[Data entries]
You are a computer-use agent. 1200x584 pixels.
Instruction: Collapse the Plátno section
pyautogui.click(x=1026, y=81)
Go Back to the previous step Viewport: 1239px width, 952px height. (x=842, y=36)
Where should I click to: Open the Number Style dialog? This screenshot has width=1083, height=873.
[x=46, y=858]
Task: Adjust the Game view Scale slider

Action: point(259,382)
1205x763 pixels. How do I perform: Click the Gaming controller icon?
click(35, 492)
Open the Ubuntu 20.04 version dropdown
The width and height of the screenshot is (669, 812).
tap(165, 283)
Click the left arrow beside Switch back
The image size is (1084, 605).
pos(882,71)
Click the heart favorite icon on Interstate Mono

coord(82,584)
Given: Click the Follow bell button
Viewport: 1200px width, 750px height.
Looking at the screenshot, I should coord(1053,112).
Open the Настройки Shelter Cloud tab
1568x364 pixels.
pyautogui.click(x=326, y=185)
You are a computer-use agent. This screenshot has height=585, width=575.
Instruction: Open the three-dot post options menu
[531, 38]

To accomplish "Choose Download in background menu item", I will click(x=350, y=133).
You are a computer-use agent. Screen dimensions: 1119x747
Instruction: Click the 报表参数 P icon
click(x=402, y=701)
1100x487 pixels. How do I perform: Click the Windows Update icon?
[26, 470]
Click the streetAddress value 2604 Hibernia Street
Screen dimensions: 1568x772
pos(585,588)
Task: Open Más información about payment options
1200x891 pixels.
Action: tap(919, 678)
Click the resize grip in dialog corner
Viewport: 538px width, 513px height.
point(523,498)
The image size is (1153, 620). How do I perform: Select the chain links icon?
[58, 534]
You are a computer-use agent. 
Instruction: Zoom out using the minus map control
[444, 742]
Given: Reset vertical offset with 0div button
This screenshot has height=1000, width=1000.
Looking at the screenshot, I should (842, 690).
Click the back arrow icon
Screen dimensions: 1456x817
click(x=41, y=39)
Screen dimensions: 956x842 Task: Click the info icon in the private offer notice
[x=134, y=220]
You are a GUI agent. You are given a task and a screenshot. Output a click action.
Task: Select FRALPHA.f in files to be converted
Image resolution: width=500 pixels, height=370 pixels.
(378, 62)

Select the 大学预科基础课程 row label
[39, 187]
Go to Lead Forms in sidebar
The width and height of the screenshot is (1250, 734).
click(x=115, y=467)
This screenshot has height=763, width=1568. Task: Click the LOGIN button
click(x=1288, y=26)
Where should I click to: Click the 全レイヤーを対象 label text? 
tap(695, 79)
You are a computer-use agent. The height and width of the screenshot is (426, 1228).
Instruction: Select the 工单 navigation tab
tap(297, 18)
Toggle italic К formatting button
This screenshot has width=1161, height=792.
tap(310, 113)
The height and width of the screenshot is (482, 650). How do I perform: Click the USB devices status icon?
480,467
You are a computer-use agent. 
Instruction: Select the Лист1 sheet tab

**What the task asks**
Extract each line holding the word "arrow" from the records.

**Solution for this problem**
Click the left arrow beside Switch back
Click the back arrow icon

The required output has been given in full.